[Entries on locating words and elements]

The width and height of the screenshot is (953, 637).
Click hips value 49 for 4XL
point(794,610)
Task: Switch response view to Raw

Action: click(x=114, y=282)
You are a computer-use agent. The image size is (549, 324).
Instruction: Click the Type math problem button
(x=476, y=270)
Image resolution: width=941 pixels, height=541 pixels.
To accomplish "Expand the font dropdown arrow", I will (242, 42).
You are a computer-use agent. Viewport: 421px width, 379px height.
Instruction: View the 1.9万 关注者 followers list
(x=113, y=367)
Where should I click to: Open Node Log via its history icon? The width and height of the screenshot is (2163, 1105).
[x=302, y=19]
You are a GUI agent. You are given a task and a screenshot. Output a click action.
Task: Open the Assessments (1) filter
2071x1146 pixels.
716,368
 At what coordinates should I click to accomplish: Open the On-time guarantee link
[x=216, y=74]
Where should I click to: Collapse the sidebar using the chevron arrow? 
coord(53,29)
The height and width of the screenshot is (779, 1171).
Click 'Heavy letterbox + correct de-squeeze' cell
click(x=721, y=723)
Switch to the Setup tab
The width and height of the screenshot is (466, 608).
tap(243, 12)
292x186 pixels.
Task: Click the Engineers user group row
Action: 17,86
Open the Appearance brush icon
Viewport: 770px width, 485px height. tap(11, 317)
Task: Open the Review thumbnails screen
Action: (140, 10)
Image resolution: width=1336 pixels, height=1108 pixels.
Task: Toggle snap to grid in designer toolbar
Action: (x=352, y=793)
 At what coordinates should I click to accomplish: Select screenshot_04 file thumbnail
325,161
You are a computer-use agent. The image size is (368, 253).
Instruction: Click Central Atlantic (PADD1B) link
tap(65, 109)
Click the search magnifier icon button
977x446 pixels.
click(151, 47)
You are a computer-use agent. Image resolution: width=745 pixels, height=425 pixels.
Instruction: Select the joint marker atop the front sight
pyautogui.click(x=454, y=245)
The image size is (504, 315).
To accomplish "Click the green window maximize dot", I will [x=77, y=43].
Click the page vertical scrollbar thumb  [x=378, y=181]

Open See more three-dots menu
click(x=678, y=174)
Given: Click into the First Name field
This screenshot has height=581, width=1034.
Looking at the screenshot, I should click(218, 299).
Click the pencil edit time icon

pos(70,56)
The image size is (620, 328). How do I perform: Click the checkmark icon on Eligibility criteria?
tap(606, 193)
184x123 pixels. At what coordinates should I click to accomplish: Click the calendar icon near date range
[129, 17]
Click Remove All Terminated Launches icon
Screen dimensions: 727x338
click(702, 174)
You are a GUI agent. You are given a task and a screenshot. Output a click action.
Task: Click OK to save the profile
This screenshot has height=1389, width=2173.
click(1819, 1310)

**TASK BRIEF**
Gather every line of the items above that contains the string "coordinates". Treat uppercase and lowercase letters as distinct.

**COMPLETED EXERCISE**
 At what coordinates should I click to accomplish: Open the On-time guarantee link
 At what coordinates should I click to accomplish: Select screenshot_04 file thumbnail
184x123 pixels. At what coordinates should I click to accomplish: Click the calendar icon near date range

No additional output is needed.